弾丸は男の大剣にぶつかり、その衝撃で力の軸がズレた男の隙をつきユウゴが横に逸れる。押しつぶされるのではと思うほどの攻防から逃げられたユウゴはルナに礼を言うと、ゲホゲホと咳き込んだ。


「はぁっ、キツ……。ナイスだよ、ルナちゃん」

「……遅くなったわね」


よく見ると笑っていられるのが不思議なほどユウゴを負傷している。ついにがくりと膝を着くと、剣を支えにして必死に立ち上がろうと体に力を込めている。が、出血の量がまずいのだろう、意識が朦朧としていて上手く立ち上がることすら出来なくなっていた。


ルナはユウゴを庇うように前に立つと、男に銃口を向けた。男は灰の色をした瞳でルナを見ると、何かに気づいたように構えていた大剣を下ろす。


「お前がボスの追っている女か」

「ボス?」


ルナが聞き返すと、特に返事をする気もなかったのか男は不意に腕輪を外した。大剣が消えると、腕輪をしまった男は簡単にこちらに背を向け歩き出す。あまりにも唐突な出来事に何も出来ずにいると、ルナの後ろでどさりと音がした。


「ちょっと!しっかりして!」


案の定地面に倒れ意識を失っているユウゴを軽く揺する。そういえばとユウゴの耳からイヤフォンを取るとそれを付けた。


「ユウゴの意識がない、どうすればいいの?!」

『敵はどうした』

「なんか分からないけどどっか行ったわよ!それよりユウゴが!」

『了解した。すぐ向かう』


イヤフォンの向こうでバタバタと音がする。そして暫くするとシュウが二人の元へ到着し、ユウゴを担ぐとすぐに拠点に向かった。

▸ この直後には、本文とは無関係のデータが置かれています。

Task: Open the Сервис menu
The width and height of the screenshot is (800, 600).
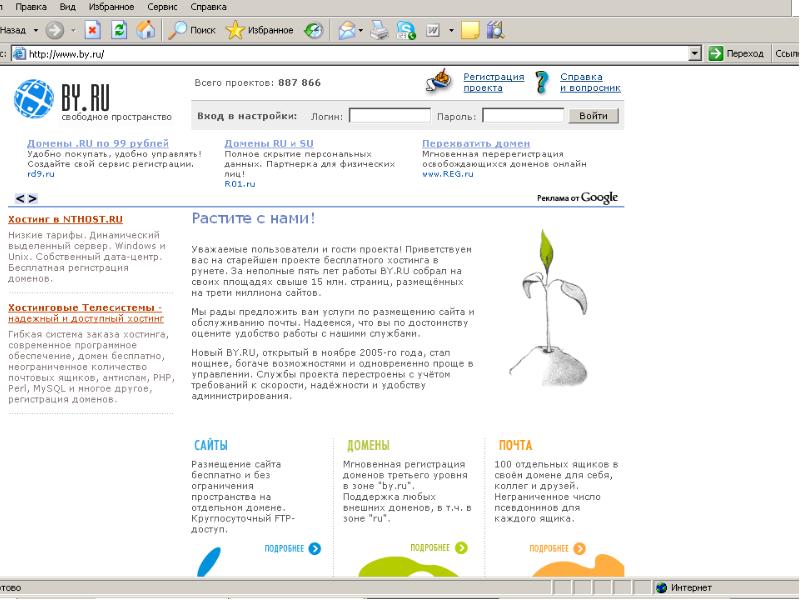Action: coord(162,6)
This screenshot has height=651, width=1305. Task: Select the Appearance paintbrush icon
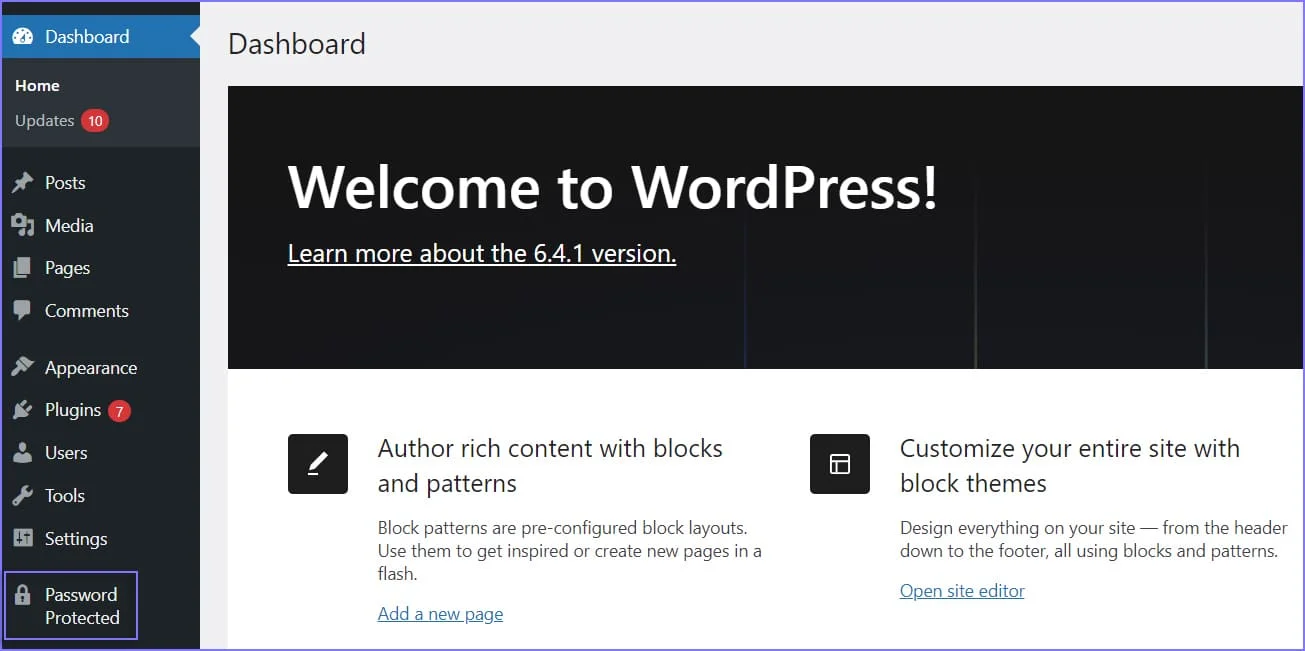24,367
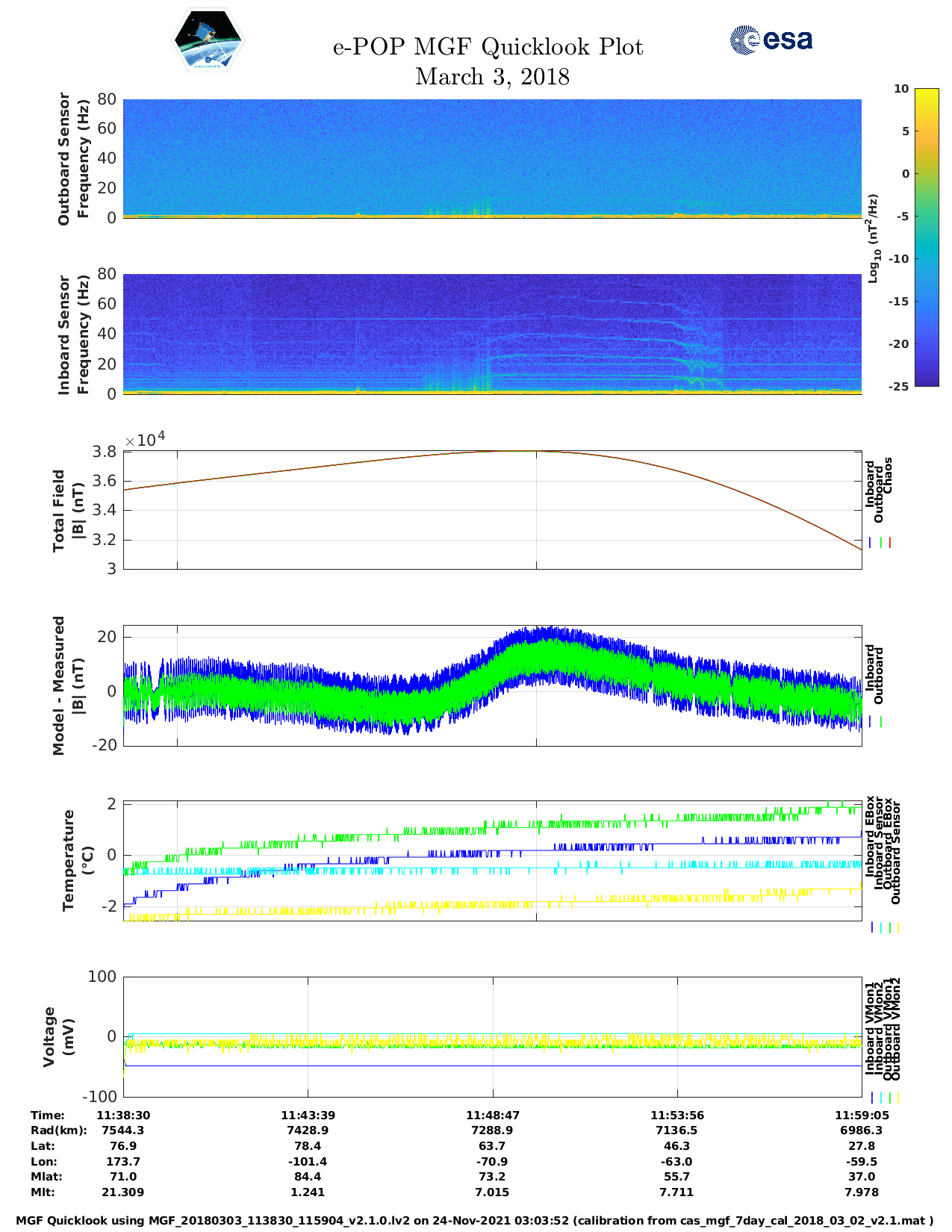Click the blue marker in Voltage legend
Viewport: 952px width, 1232px height.
pyautogui.click(x=872, y=1098)
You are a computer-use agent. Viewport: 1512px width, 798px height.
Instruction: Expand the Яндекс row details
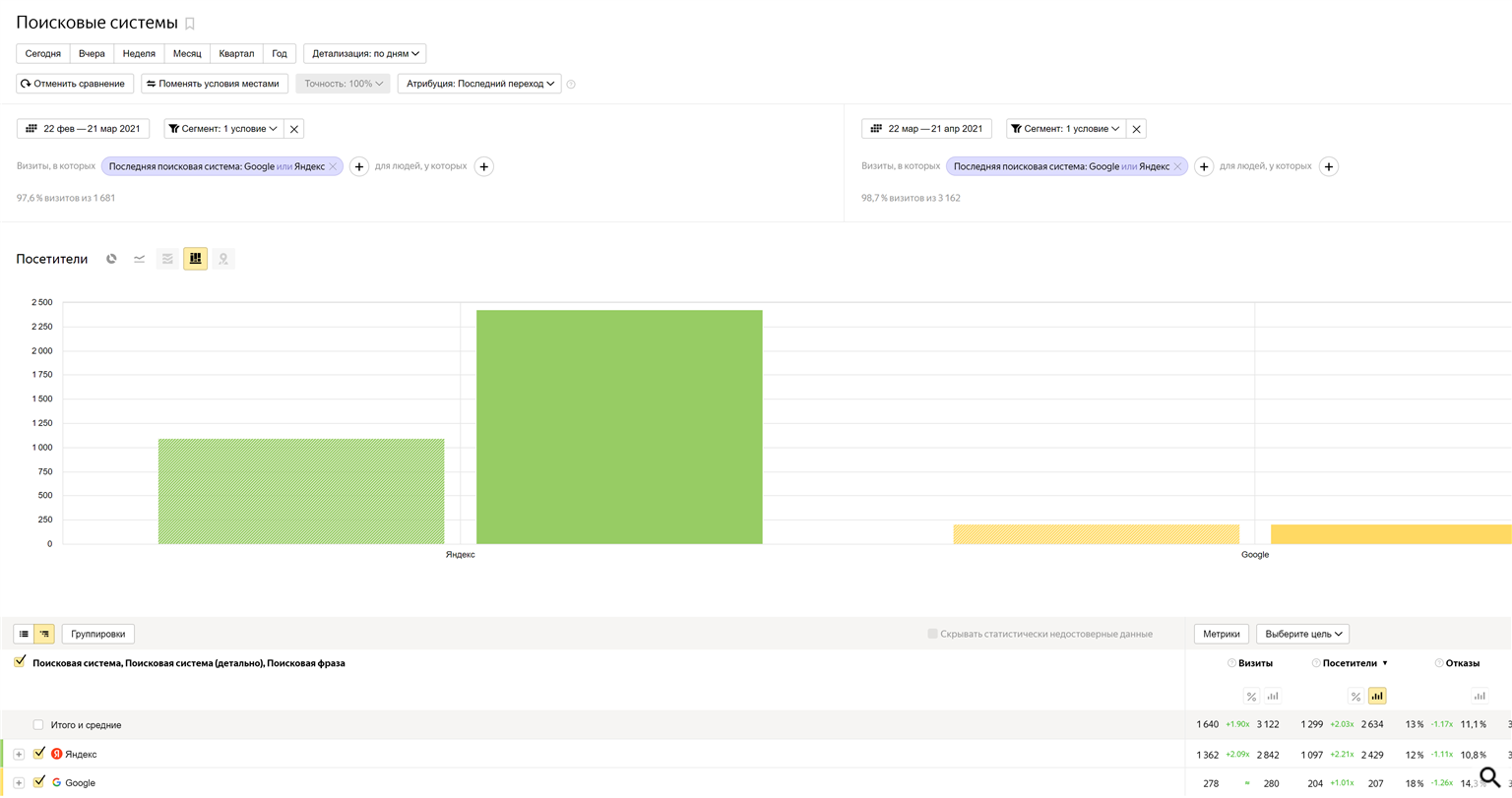click(19, 755)
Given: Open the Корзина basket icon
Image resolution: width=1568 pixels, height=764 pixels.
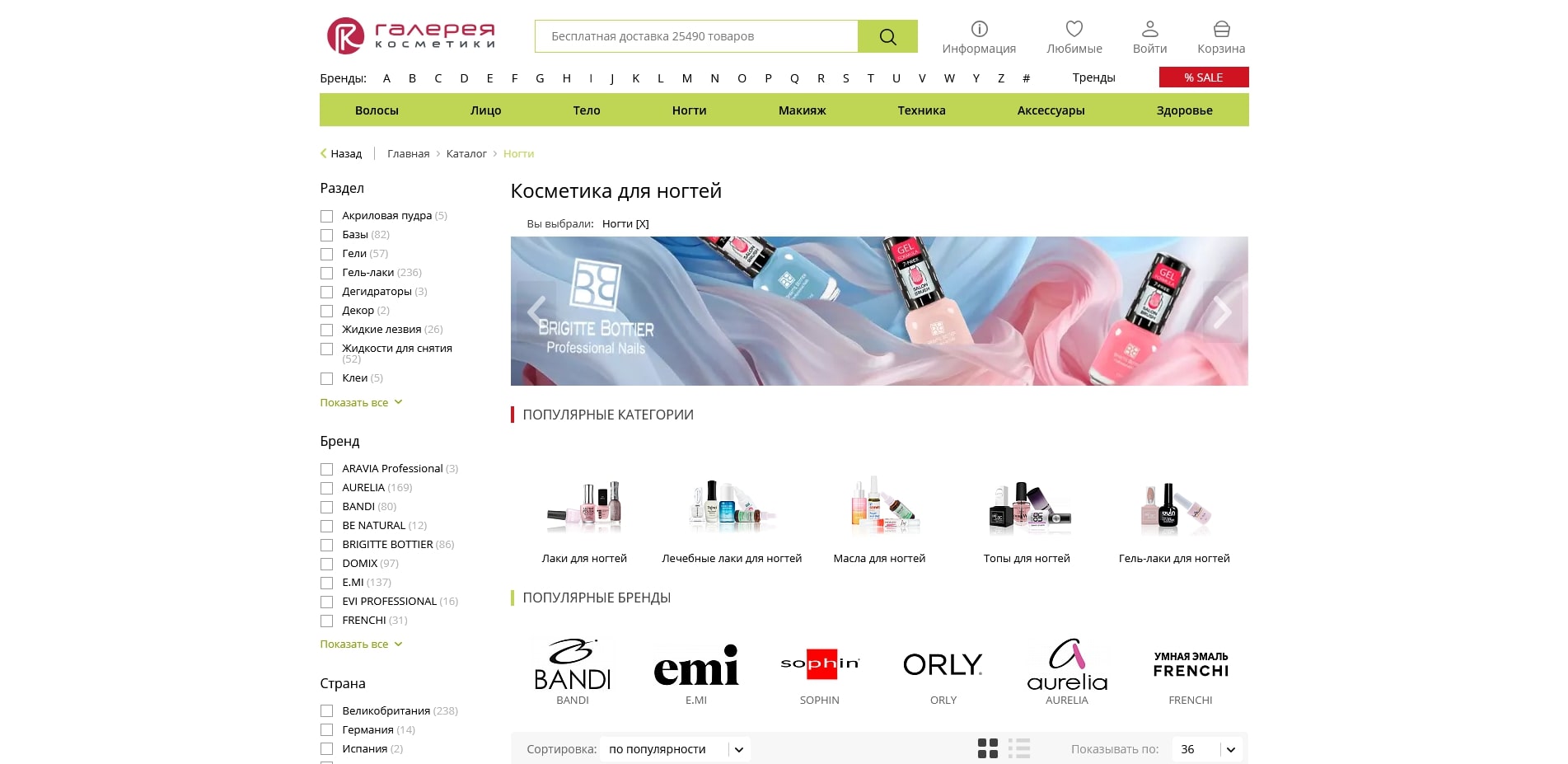Looking at the screenshot, I should [1221, 30].
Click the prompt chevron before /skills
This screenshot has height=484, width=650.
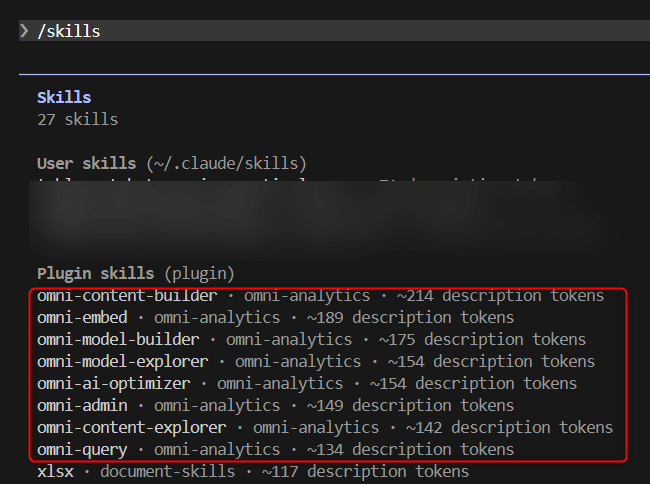click(24, 31)
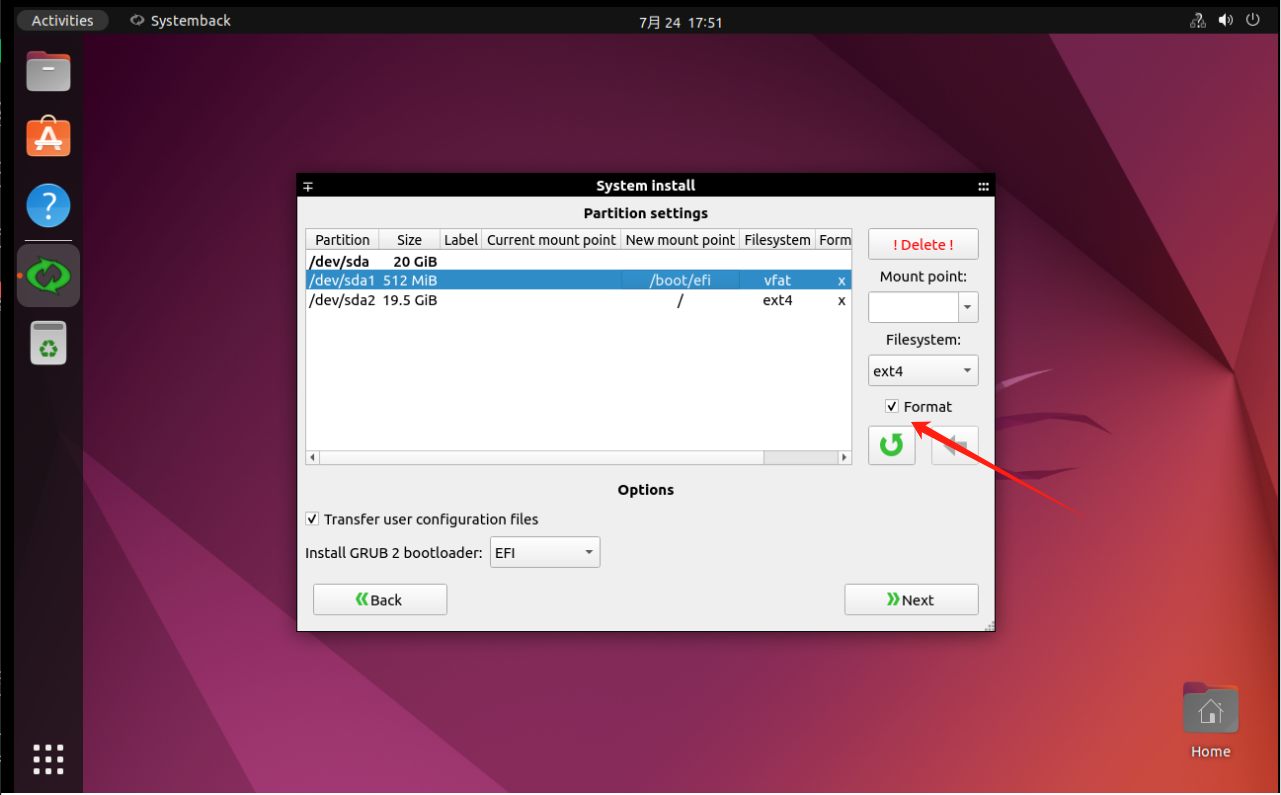
Task: Click Activities in the top bar
Action: point(62,19)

「片手で成人男性担ぐって……本当にデバイスの適正ないの?」

「無い。あとデバイスを長時間付けていると危険だ、戦闘が終わったらすぐに外しておけ」

「ふーん」


ウィルデバイスを外すと、光が消えただの赤い腕輪に戻る。投げ渡されたポーチを受け取ると、それのサイズがデバイスが入るのに丁度いいサイズなのが分かる。それを腰につけるとデバイスを入れて優しく閉めた。


「ありがとう。……まあ何も言わずこれを使わせた事は恨んでるわよ」

「恨まれて当然のことをしたと理解している。謝りはしないが」

「貴方そういう所よ?」


そうこう言っているうちに拠点に着くと、すぐにユウゴの手当を始めた。